Duplicate all of the following records verbatim, reproducing every line without alteration or omission.
─── ITEMS
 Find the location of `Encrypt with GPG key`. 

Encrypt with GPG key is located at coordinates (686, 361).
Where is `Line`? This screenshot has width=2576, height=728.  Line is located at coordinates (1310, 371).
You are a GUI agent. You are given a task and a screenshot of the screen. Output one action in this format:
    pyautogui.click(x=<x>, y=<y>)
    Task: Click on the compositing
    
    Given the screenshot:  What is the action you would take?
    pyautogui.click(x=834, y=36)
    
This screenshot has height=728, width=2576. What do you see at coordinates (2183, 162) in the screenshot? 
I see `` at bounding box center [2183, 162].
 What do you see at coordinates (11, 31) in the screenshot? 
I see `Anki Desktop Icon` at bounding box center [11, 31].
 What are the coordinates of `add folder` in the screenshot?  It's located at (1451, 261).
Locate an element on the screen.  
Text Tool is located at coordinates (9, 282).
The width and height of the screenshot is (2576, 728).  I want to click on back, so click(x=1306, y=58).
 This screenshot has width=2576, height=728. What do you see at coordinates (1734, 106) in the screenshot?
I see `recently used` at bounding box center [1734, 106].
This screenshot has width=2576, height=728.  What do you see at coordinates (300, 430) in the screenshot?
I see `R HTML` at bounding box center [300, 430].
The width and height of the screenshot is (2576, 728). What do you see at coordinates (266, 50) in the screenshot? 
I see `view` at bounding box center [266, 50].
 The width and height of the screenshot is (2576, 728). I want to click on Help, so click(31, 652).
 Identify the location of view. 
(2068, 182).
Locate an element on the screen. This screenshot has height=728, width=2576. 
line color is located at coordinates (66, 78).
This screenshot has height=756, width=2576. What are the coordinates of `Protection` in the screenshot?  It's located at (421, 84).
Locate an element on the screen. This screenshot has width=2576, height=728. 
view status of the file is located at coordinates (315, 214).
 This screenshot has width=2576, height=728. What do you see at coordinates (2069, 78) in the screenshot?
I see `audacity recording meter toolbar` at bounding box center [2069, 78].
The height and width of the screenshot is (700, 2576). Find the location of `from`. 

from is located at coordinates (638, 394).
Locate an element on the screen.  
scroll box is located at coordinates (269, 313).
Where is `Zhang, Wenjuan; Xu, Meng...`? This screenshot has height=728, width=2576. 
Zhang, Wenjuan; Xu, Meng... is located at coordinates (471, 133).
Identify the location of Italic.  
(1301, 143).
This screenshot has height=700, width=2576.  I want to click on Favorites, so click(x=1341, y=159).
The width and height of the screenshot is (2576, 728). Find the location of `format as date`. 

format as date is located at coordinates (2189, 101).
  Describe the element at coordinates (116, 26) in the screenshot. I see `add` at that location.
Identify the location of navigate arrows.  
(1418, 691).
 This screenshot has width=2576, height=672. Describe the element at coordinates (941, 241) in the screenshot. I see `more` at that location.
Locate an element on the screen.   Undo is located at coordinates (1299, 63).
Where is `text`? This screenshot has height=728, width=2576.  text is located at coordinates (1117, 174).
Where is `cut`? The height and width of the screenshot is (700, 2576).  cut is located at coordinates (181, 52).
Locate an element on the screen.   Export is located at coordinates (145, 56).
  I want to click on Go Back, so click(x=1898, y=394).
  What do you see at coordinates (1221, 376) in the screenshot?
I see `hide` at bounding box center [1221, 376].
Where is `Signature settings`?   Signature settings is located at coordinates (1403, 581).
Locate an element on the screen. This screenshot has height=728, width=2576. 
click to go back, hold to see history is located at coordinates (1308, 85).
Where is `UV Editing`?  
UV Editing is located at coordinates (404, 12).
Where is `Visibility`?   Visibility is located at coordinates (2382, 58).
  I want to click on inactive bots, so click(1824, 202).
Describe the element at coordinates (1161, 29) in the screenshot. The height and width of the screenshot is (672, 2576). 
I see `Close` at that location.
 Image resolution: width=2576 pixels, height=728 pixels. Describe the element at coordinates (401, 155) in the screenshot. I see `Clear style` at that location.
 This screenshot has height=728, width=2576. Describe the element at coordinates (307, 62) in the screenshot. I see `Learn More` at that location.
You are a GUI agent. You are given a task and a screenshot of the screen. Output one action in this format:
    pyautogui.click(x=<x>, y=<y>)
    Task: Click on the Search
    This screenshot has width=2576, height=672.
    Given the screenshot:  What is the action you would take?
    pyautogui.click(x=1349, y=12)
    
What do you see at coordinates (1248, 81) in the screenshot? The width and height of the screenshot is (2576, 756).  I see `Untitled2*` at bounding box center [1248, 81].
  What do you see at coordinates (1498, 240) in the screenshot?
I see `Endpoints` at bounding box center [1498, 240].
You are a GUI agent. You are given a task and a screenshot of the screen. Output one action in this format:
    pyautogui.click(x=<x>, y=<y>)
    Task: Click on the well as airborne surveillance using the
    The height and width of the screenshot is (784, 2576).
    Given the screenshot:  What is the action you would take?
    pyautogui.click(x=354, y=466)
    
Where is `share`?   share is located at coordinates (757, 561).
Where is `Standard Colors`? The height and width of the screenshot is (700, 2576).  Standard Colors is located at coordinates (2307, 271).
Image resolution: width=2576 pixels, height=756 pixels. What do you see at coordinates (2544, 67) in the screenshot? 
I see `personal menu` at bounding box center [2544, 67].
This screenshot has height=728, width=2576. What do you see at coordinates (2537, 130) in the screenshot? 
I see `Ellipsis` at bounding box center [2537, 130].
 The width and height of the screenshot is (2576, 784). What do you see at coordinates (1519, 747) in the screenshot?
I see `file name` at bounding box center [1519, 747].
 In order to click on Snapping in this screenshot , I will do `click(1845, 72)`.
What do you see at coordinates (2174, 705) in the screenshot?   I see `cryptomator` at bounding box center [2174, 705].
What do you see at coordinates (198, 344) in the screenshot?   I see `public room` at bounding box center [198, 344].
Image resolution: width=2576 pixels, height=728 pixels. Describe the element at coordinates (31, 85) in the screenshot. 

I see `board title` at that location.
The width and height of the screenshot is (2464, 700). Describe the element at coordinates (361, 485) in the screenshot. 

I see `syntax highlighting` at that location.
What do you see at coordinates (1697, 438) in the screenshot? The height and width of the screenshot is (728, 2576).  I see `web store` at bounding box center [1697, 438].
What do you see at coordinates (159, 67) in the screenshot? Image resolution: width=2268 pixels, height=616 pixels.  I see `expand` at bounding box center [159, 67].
──────
* _TASK SOLUTION_
 Find the location of `Encrypt with GPG key`. 

Encrypt with GPG key is located at coordinates (686, 361).
Where is `Line`? This screenshot has width=2576, height=728.  Line is located at coordinates (1310, 371).
You are a GUI agent. You are given a task and a screenshot of the screen. Output one action in this format:
    pyautogui.click(x=<x>, y=<y>)
    Task: Click on the compositing
    
    Given the screenshot:  What is the action you would take?
    pyautogui.click(x=834, y=36)
    
This screenshot has height=728, width=2576. What do you see at coordinates (2183, 162) in the screenshot? 
I see `` at bounding box center [2183, 162].
 What do you see at coordinates (11, 31) in the screenshot? 
I see `Anki Desktop Icon` at bounding box center [11, 31].
 What are the coordinates of `add folder` in the screenshot?  It's located at (1451, 261).
Locate an element on the screen.  
Text Tool is located at coordinates (9, 282).
The width and height of the screenshot is (2576, 728).  I want to click on back, so click(x=1306, y=58).
 This screenshot has width=2576, height=728. What do you see at coordinates (1734, 106) in the screenshot?
I see `recently used` at bounding box center [1734, 106].
This screenshot has width=2576, height=728.  What do you see at coordinates (300, 430) in the screenshot?
I see `R HTML` at bounding box center [300, 430].
The width and height of the screenshot is (2576, 728). What do you see at coordinates (266, 50) in the screenshot? 
I see `view` at bounding box center [266, 50].
 The width and height of the screenshot is (2576, 728). I want to click on Help, so click(31, 652).
 Identify the location of view. 
(2068, 182).
Locate an element on the screen. This screenshot has height=728, width=2576. 
line color is located at coordinates (66, 78).
This screenshot has height=756, width=2576. What are the coordinates of `Protection` in the screenshot?  It's located at (421, 84).
Locate an element on the screen. This screenshot has width=2576, height=728. 
view status of the file is located at coordinates (315, 214).
 This screenshot has width=2576, height=728. What do you see at coordinates (2069, 78) in the screenshot?
I see `audacity recording meter toolbar` at bounding box center [2069, 78].
The height and width of the screenshot is (700, 2576). Find the location of `from`. 

from is located at coordinates (638, 394).
Locate an element on the screen.  
scroll box is located at coordinates (269, 313).
Where is `Zhang, Wenjuan; Xu, Meng...`? This screenshot has height=728, width=2576. 
Zhang, Wenjuan; Xu, Meng... is located at coordinates (471, 133).
Identify the location of Italic.  
(1301, 143).
This screenshot has height=700, width=2576.  I want to click on Favorites, so click(x=1341, y=159).
The width and height of the screenshot is (2576, 728). Find the location of `format as date`. 

format as date is located at coordinates (2189, 101).
  Describe the element at coordinates (116, 26) in the screenshot. I see `add` at that location.
Identify the location of navigate arrows.  
(1418, 691).
 This screenshot has width=2576, height=672. Describe the element at coordinates (941, 241) in the screenshot. I see `more` at that location.
Locate an element on the screen.   Undo is located at coordinates (1299, 63).
Where is `text`? This screenshot has height=728, width=2576.  text is located at coordinates (1117, 174).
Where is `cut`? The height and width of the screenshot is (700, 2576).  cut is located at coordinates (181, 52).
Locate an element on the screen.   Export is located at coordinates (145, 56).
  I want to click on Go Back, so click(x=1898, y=394).
  What do you see at coordinates (1221, 376) in the screenshot?
I see `hide` at bounding box center [1221, 376].
Where is `Signature settings`?   Signature settings is located at coordinates (1403, 581).
Locate an element on the screen. This screenshot has height=728, width=2576. 
click to go back, hold to see history is located at coordinates (1308, 85).
Where is `UV Editing`?  
UV Editing is located at coordinates (404, 12).
Where is `Visibility`?   Visibility is located at coordinates (2382, 58).
  I want to click on inactive bots, so click(1824, 202).
Describe the element at coordinates (1161, 29) in the screenshot. The height and width of the screenshot is (672, 2576). 
I see `Close` at that location.
 Image resolution: width=2576 pixels, height=728 pixels. Describe the element at coordinates (401, 155) in the screenshot. I see `Clear style` at that location.
 This screenshot has height=728, width=2576. Describe the element at coordinates (307, 62) in the screenshot. I see `Learn More` at that location.
You are a GUI agent. You are given a task and a screenshot of the screen. Output one action in this format:
    pyautogui.click(x=<x>, y=<y>)
    Task: Click on the Search
    This screenshot has width=2576, height=672.
    Given the screenshot:  What is the action you would take?
    pyautogui.click(x=1349, y=12)
    
What do you see at coordinates (1248, 81) in the screenshot? The width and height of the screenshot is (2576, 756).  I see `Untitled2*` at bounding box center [1248, 81].
  What do you see at coordinates (1498, 240) in the screenshot?
I see `Endpoints` at bounding box center [1498, 240].
You are a GUI agent. You are given a task and a screenshot of the screen. Output one action in this format:
    pyautogui.click(x=<x>, y=<y>)
    Task: Click on the well as airborne surveillance using the
    The height and width of the screenshot is (784, 2576).
    Given the screenshot:  What is the action you would take?
    pyautogui.click(x=354, y=466)
    
Where is `share`?   share is located at coordinates (757, 561).
Where is `Standard Colors`? The height and width of the screenshot is (700, 2576).  Standard Colors is located at coordinates (2307, 271).
Image resolution: width=2576 pixels, height=756 pixels. What do you see at coordinates (2544, 67) in the screenshot? 
I see `personal menu` at bounding box center [2544, 67].
This screenshot has height=728, width=2576. What do you see at coordinates (2537, 130) in the screenshot? 
I see `Ellipsis` at bounding box center [2537, 130].
 The width and height of the screenshot is (2576, 784). What do you see at coordinates (1519, 747) in the screenshot?
I see `file name` at bounding box center [1519, 747].
 In order to click on Snapping in this screenshot , I will do `click(1845, 72)`.
What do you see at coordinates (2174, 705) in the screenshot?   I see `cryptomator` at bounding box center [2174, 705].
What do you see at coordinates (198, 344) in the screenshot?   I see `public room` at bounding box center [198, 344].
Image resolution: width=2576 pixels, height=728 pixels. Describe the element at coordinates (31, 85) in the screenshot. 

I see `board title` at that location.
The width and height of the screenshot is (2464, 700). Describe the element at coordinates (361, 485) in the screenshot. 

I see `syntax highlighting` at that location.
What do you see at coordinates (1697, 438) in the screenshot? The height and width of the screenshot is (728, 2576).  I see `web store` at bounding box center [1697, 438].
What do you see at coordinates (159, 67) in the screenshot? Image resolution: width=2268 pixels, height=616 pixels.  I see `expand` at bounding box center [159, 67].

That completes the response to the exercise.